[Extracted data]

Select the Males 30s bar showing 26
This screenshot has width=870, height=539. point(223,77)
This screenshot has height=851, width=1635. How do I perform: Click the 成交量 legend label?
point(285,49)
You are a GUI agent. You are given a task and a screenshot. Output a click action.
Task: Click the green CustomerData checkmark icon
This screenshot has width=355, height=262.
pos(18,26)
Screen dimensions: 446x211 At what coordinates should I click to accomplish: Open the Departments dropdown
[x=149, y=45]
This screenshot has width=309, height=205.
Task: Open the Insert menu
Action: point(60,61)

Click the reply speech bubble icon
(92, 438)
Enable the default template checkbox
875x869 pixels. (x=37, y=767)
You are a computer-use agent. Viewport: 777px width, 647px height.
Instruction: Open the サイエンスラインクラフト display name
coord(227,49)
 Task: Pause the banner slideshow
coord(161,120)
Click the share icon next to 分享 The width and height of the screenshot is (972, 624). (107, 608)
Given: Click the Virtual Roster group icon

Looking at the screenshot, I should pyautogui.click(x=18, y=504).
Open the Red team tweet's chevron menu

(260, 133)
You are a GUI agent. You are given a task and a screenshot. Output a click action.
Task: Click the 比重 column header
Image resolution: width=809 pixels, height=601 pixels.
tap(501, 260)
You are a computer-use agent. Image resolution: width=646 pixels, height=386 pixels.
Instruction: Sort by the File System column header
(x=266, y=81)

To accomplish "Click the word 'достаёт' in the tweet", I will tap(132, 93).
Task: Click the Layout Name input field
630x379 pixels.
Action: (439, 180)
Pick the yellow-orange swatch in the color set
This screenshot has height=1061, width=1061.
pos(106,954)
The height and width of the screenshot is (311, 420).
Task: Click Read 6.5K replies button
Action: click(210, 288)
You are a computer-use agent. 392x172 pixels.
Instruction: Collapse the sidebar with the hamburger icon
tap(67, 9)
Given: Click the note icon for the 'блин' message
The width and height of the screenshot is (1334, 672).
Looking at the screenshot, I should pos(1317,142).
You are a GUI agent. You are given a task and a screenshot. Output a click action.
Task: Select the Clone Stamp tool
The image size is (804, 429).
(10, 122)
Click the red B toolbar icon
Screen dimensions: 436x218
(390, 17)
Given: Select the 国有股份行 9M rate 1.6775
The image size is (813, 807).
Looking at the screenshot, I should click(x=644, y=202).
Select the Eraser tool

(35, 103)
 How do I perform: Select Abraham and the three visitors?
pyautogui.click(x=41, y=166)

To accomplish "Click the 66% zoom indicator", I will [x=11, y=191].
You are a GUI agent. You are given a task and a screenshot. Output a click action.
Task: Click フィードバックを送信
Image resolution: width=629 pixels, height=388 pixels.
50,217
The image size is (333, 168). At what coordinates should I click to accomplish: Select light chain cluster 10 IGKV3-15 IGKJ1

[/Extracted data]

Task instructions: Using the listing above, return word for word each line from the one that has "Given: Click the note" through the one that has "Task: Select the Clone Stamp tool", and no line outside that range.

Response for this exercise:
Given: Click the note icon for the 'блин' message
The width and height of the screenshot is (1334, 672).
Looking at the screenshot, I should pos(1317,142).
You are a GUI agent. You are given a task and a screenshot. Output a click action.
Task: Select the Clone Stamp tool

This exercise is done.